Welcome to the resource topic for
**2024/1500**

**Title:**

Hard Quantum Extrapolations in Quantum Cryptography

**Authors:**
Luowen Qian, Justin Raizes, Mark Zhandry

**Abstract:**

Although one-way functions are well-established as the minimal primitive for classical cryptography, a minimal primitive for quantum cryptography is still unclear. Universal extrapolation, first considered by Impagliazzo and Levin (1990), is hard if and only if one-way functions exist. Towards better understanding minimal assumptions for quantum cryptography, we study the quantum analogues of the universal extrapolation task. Specifically, we put forth the classical$\rightarrow$quantum extrapolation task, where we ask to extrapolate the rest of a bipartite pure state given the first register measured in the computational basis.

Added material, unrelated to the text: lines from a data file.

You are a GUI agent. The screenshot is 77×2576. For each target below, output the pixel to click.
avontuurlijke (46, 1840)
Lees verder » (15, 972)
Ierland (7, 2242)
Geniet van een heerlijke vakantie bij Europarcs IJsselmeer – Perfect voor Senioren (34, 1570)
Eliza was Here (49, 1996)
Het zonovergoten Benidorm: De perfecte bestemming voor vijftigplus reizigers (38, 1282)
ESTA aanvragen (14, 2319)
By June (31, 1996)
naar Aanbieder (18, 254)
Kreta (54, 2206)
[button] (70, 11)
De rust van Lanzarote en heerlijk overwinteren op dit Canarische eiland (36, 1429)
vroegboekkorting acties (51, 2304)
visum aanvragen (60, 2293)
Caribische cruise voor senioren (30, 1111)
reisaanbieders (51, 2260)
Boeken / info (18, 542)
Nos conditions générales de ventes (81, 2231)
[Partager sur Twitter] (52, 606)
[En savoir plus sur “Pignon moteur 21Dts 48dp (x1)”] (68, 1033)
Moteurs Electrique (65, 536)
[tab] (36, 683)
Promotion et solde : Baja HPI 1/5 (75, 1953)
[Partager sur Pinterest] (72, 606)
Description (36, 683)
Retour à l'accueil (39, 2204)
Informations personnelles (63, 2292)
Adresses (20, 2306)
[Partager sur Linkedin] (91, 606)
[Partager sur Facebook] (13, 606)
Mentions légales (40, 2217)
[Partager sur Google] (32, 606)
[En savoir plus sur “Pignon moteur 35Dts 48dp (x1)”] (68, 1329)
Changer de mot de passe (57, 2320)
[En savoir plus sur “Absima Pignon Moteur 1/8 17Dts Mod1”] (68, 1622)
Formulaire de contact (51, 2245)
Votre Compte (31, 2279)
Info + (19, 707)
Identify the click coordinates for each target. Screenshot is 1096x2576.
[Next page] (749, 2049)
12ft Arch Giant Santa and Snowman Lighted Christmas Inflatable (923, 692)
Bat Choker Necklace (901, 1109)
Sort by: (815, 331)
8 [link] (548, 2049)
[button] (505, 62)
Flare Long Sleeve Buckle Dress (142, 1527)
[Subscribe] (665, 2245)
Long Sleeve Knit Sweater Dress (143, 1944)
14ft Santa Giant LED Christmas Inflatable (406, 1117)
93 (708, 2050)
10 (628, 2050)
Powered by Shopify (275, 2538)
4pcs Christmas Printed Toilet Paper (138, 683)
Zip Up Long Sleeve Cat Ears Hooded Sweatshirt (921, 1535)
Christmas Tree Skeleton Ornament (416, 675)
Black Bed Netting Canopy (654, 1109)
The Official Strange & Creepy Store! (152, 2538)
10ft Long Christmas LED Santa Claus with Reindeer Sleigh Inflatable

We then use it as a key component to establish new connections in quantum cryptography: (a) quantum commitments exist if classical$\rightarrow$quantum extrapolation is hard; and (b) classical$\rightarrow$quantum extrapolation is hard if any of the following cryptographic primitives exists: quantum public-key cryptography (such as quantum money and signatures) with a classical public key or 2-message quantum key distribution protocols.

For future work, we further generalize the extrapolation task and propose a fully quantum analogue. We observe that it is hard if quantum commitments exist, and it is easy for quantum polynomial space.